Vancouver-based Irish-Canadian poet, translator, editor, and teacher George McWhirter has won the Griffin Poetry Prize for his English translation of Mexican poet Homero Aridjis’s Self-Portrait in the Zone of Silence.
The winning book was announced at an event in Toronto on June 5.
Self-Portrait in the Zone of Silence, published last year by New Directions Publishing, was one of five books shortlisted for this year’s $130,000 Griffin Poetry Prize. The two writers will share the prize money, with 60 per cent ($78,000) going to McWhirter and 40 per cent ($52,000) to Aridjis, as per the prize rules.
In their citation, the jury said the collection “brings poet-translator George McWhirter’s adept English to the service of a great world-poet, Homero Aridjis. The book’s enchanting variety of tones and subjects expresses a rounded human being engaged with our total experience, from the familial to the political, from bodily sensations to dream, vision, philosophic thought, and history, from hope to foreboding.”

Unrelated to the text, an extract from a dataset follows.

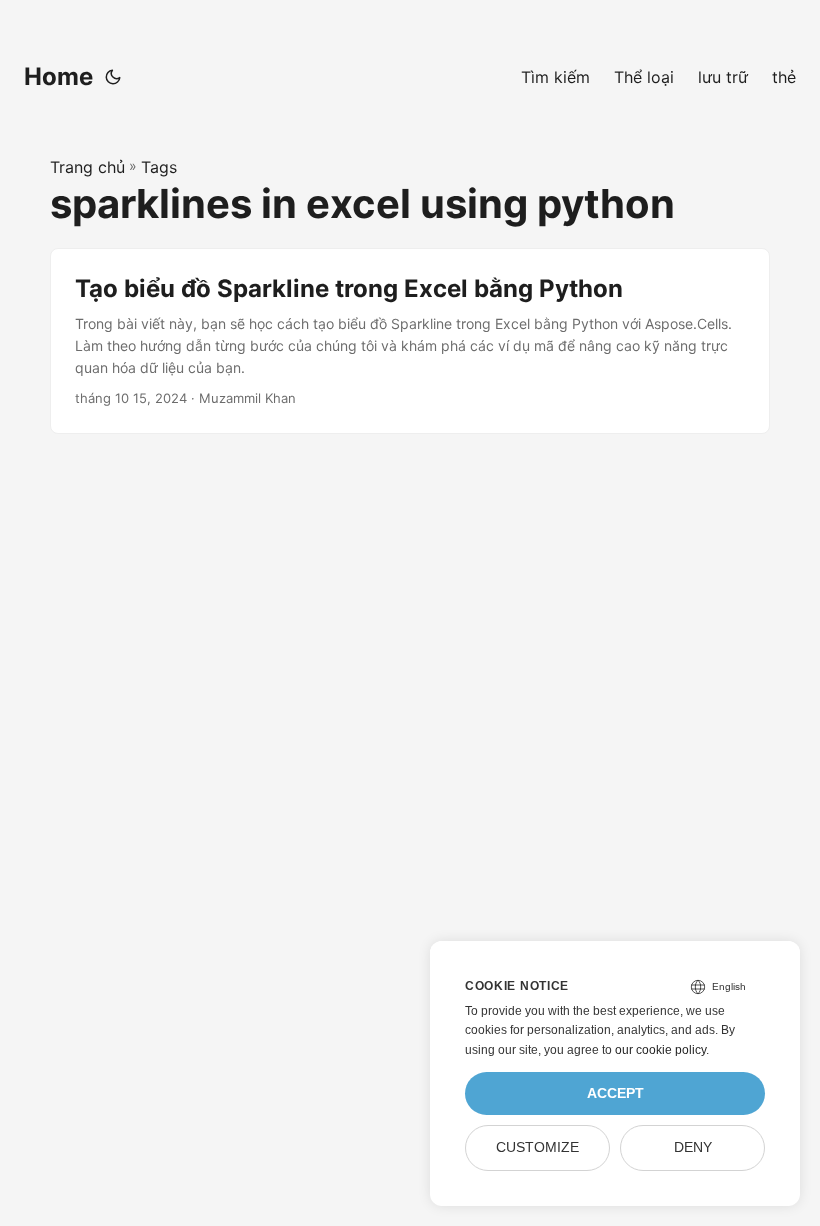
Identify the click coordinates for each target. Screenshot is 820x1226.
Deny (693, 1147)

The other finalists — American and Ukrainian translators Amelia M. Glaser and Yuliya Ilchuk and Ukrainian poet Halyna Kruk; American poet Jorie Graham; Jamaican poet Ishion Hutchinson; and American poet Ann Lauterbach – each receive $10,000.
The winner, finalists, and longlisted poets of this year’s prize were chosen by a jury comprised of Canadian poet Albert F. Moritz, German poet Jan Wagner, and American poet Anne Waldman. They read 592 books of poetry, including 49 translations from 22 languages, submitted by 235 publishers from 14 different countries.
Also honoured at Wednesday’s event were 2024 Lifetime Recognition Award winner Don McKay and Canadian First Book Award winner Maggie Burton, both of whom live in Newfoundland.